These restrictions of movement
and a citizen's right to use ones own financial resources freely likely
violate two or more amendments to the US Constitution although nothing
in the Constitution specifically guarantees the freedom to travel. At
the time the Constitution was written, the right to travel freely was
unquestioned and was unheard of before the Cold War began after WW 11.
After that time limitations were imposed, but challenges to them were
made all the way to the Supreme Court which ruled in 1967 that restricting
freedom of movement was an infringement of a citizen's constitutional
rights. Justice William Douglas said at the time that "Freedom
of movement is the very essence of our free society, setting us apart.....it
often makes other rights meaningful." On two other occasions in
1962 and 1984, the High Court ruled otherwise by narrow margins but
only under "the weightiest conditions of national security"
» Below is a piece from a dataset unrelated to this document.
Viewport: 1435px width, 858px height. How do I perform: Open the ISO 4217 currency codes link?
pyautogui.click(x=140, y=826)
necessitated by the Cold War. It's quite likely a Bush-friendly majority
on the present Court would uphold the harsher restrictions favored by
the Bush administration and permit one more way for them to destroy
our civil liberties.
And they no doubt would do
it despite the fact that the right of free movement anywhere encroaches
on the right to liberty which the Fifth Amendment specifically states
citizens cannot be deprived of without the due process of law. This
restriction also likely violates the First Amendment right of free expression
and to be able to hear the speech of others, gather information and
associate with others as we choose - activities that should be inviolate
in a free and democratic society. In addition, the fact that freedom
of travel was an unquestioned right when the Constitution was drafted
is the reason for the Ninth Amendment which grants the states all other
rights not specifically written into the Constitution.
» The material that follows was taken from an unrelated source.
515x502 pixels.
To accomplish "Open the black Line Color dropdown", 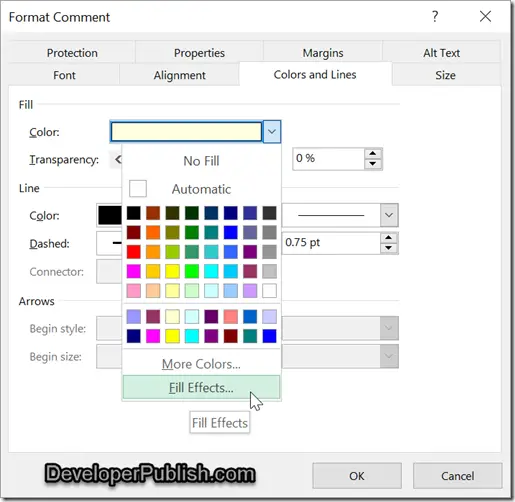I will (x=109, y=215).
Any restrictions thus imposed
and enforced in violation of constitutional law are a direct infringement
of our sacred freedoms, fundamental rights and civil liberties and unless
challenged and successfully reversed in the courts are dangerous steps
toward a national security police state under which citizens and residents
have no rights.
US restrictive laws also
violate international law under Article 12 of the UN International Covenant
on Civil and Political Rights that guarantees everyone the right to
leave any country, including one's own, and return to it. Article 13
of the non-binding Universal Declaration of Human Rights guarantees
the same thing as does the 1975 US - Soviet Union Helsinki Agreement
committing both nations to protecting the right of its citizens to move
freely across borders.
The US, especially since
the advent of the current Bush administration, has shown its contempt
for international and US constitutional law ruling instead by Executive
Order to pursue whatever policies it wishes in a manner characteristic
of a dictatorship and with no restraint put on it by the Congress or
the courts.
The result is a gross infringement
of our civil liberties that will likely become far worse in the wake
of the Orwellian Real ID Act of 2005 passed by the US Congress to become
effective in May, 2008. This law mandates that every US citizen and
legal resident have a national ID card (in most cases a person's driver's
license) that will contain on it the holder's vital personal information.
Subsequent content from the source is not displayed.